- The Hands. Not normal hands. We’re talking surgeon-level precision. Juhoon saw you flip a pen once. It did three rotations, landed perfectly balanced on your knuckle. Who does that? Exactly. Gamers.
- The Voice. Calm. Monotone. Like someone who could call him trash and somehow it sounded affectionate. Juhoon swore he’d heard that exact tone in raid voice chat when you—sorry, mystery guildmate—told him, “You’re pulling aggro again. Do better.”
- The Vibes. Indescribable. But real. Juhoon’s gut never lied. (Okay, it lied sometimes. Like when it told him he could eat three-day-old pizza. But this was different.)
Question. Let’s say, hypothetically, your online guildmate—you know, the mysterious one who carries the team, the guy with inhuman reflexes, the one who once saved your pixelated butt in a dungeon raid while typing “lol don’t die, rookie”—suddenly shows up in your real-life university lecture hall.
Like. Same aura. Same deadpan delivery. Same hands (don’t ask why Juhoon noticed, he just did).
What would Juhoon do?
Correct answer: play it cool. Pretend nothing’s suspicious. Go on with his normal, totally non-stalker-ish day.
Juhoon’s answer: interrogate you like a bootleg FBI agent with a caffeine addiction.

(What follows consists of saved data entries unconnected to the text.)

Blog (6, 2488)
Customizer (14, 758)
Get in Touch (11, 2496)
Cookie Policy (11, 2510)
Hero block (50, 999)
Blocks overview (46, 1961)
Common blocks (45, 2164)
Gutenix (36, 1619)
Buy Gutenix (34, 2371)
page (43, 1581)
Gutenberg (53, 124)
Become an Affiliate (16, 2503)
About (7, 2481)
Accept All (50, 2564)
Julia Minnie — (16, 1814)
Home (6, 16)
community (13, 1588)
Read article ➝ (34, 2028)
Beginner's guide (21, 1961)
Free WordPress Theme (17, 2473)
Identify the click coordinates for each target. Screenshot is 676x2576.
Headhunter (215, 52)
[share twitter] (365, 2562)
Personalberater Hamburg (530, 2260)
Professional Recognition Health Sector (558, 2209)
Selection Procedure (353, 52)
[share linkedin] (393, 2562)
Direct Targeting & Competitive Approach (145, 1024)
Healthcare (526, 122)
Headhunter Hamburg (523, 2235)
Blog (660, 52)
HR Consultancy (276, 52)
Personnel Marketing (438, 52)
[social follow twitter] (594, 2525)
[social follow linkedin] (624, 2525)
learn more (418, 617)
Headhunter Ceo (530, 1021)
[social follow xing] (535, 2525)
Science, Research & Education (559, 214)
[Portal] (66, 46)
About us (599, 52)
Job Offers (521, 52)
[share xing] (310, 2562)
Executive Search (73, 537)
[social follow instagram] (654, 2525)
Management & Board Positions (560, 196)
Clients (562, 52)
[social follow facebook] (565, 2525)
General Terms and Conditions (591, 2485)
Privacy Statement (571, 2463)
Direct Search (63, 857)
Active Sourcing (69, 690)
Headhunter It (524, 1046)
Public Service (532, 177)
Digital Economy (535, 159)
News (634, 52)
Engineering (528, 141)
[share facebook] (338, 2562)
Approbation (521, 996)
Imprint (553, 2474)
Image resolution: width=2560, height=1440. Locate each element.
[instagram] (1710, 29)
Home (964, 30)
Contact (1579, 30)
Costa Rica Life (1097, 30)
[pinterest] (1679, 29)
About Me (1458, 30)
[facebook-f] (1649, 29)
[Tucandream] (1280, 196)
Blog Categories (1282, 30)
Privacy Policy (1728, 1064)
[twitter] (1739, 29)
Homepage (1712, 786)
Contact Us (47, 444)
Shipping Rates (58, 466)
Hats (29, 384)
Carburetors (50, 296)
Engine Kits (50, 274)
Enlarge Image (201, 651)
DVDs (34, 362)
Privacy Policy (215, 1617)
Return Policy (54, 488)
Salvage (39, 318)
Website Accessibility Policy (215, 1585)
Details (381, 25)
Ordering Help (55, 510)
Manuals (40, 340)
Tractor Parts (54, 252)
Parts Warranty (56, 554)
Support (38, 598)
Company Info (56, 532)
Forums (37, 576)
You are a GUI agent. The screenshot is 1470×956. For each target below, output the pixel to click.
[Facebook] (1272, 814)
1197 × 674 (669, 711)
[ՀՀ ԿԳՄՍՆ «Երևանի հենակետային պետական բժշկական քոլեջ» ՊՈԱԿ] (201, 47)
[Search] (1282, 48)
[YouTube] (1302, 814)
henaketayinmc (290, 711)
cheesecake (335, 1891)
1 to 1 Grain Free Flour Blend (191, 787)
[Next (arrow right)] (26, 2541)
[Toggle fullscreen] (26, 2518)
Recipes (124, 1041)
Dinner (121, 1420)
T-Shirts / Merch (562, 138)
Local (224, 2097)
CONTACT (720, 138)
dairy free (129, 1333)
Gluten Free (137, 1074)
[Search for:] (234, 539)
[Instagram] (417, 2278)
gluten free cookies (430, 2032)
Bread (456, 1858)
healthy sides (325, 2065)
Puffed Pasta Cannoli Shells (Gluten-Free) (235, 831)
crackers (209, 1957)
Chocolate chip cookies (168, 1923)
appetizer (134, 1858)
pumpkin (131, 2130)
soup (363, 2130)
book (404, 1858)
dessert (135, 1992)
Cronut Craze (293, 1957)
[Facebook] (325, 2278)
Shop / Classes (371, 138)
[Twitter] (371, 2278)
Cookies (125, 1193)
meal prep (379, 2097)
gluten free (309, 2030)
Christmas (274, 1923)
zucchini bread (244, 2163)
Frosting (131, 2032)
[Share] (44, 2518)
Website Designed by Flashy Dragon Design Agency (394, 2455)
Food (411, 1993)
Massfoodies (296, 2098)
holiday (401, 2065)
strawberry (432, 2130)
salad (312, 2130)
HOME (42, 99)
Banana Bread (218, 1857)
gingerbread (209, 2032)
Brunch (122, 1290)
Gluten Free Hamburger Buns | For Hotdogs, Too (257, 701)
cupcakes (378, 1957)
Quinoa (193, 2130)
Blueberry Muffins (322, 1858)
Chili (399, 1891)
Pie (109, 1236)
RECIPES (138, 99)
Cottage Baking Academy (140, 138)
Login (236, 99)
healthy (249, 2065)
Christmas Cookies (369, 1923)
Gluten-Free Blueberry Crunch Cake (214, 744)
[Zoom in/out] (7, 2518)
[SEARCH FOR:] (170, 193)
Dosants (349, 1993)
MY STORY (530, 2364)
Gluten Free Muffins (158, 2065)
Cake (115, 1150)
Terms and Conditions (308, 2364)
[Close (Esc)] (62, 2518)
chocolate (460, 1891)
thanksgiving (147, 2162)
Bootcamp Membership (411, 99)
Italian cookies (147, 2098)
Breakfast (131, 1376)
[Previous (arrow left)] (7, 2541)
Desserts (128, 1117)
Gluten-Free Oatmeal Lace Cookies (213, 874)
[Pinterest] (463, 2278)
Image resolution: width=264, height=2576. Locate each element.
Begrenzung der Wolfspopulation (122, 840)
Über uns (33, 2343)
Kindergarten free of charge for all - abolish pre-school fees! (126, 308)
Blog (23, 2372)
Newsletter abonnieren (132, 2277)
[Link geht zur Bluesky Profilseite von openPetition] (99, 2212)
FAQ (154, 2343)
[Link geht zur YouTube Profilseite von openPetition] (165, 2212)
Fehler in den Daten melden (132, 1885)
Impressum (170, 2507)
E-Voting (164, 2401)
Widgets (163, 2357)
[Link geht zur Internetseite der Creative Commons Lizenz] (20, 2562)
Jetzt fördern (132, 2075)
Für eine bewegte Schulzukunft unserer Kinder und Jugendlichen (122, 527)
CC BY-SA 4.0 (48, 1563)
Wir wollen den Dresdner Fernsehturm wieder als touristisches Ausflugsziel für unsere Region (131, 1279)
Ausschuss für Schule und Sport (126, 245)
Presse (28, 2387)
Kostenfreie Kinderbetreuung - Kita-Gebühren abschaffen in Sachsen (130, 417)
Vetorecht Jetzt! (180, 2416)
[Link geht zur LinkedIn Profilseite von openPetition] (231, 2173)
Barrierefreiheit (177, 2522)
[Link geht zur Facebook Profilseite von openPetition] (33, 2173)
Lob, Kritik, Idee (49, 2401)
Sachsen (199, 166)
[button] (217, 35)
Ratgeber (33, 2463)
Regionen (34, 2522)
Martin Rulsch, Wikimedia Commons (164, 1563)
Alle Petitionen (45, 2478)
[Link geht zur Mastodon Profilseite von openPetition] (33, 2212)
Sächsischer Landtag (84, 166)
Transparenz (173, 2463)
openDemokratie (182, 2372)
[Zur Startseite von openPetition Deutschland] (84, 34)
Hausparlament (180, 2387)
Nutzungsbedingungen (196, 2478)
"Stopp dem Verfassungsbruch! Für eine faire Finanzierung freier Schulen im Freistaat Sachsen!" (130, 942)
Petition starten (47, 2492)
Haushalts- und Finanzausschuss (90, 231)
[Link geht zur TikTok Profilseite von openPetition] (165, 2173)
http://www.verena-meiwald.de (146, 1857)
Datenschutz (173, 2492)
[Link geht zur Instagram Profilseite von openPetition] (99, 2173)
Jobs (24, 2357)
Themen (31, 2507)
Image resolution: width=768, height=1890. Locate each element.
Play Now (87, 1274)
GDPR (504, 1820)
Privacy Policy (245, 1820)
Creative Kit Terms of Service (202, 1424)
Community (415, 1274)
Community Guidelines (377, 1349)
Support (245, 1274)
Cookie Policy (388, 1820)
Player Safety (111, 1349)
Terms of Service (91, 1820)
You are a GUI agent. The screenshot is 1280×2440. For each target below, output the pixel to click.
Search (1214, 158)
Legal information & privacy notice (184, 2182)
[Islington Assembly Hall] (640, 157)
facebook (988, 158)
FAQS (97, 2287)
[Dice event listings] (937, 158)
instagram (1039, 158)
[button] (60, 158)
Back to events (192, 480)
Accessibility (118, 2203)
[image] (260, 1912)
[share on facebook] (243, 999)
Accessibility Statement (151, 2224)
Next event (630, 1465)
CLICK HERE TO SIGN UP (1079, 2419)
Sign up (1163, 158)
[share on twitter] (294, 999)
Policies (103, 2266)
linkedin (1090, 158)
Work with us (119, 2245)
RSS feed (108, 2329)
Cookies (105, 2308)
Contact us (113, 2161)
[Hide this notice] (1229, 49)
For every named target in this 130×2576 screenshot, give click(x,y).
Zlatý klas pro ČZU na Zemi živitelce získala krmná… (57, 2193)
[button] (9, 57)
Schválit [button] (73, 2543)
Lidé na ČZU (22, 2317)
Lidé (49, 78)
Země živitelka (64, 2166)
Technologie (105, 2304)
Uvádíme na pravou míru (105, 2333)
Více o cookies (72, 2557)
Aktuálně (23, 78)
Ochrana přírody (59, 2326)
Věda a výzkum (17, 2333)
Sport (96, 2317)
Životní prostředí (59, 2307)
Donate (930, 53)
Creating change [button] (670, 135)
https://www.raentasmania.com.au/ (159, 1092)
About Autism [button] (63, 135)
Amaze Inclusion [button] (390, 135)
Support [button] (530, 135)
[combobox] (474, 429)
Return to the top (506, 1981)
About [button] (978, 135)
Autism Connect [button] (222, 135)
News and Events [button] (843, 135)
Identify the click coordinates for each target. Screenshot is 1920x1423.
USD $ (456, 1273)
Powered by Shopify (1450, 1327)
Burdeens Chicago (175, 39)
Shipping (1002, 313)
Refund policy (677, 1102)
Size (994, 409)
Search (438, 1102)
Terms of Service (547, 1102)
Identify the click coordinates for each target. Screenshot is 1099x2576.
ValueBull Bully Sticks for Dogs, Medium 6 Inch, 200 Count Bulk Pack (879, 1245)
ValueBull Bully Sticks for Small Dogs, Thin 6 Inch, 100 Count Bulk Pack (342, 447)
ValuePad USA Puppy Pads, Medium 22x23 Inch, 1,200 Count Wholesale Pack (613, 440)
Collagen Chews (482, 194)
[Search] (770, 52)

“Question,” Juhoon said, leaning way too far into your personal bubble. “Let’s say there’s this guy. Online. Really good with his hands—”
“Excuse me?” you deadpanned.
“At games,” Juhoon clarified quickly, waving his arms. “With, you know, mouse control. Key combos. Totally innocent things. Anyway. Hypothetically, if you were this guy, how would you admit it? Asking for a friend.”
You blinked. Slowly. Like you were buffering. “I wouldn’t.”
Juhoon squinted. Suspicious. Very suspicious. Only his guildmate would give an answer that frustratingly vague.
Here’s the thing: Juhoon was 86% sure you were his guildmate. (The other 14% was reserved for the possibility that he was delusional, which—fair. He’d been wrong before. Once he mistook the delivery guy for his online crush because the dude said “gg.” He still tips extra out of shame.)
But this time? This time, the evidence was mounting.
So now, Juhoon’s mission was simple: extract the truth.
Which sounded easy, except you had the emotional range of a potato and the evasiveness of a seasoned spy.
Here’s the problem: Juhoon wasn’t just trying to prove a theory. Not really.
Okay, fine. He liked his guildmate. A little. Or maybe a lot. Whatever. Minor detail. The point is, if you really were him… then Juhoon had a bigger problem. Because liking someone online was one thing. But liking the boy who sat next to him in economics class and had the most distracting jawline known to man? That was a whole other level of disaster.
And Juhoon? He was spectacularly bad at handling disasters.
Which is why his current strategy was: denial. Interrogation disguised as banter. Absolutely zero chill.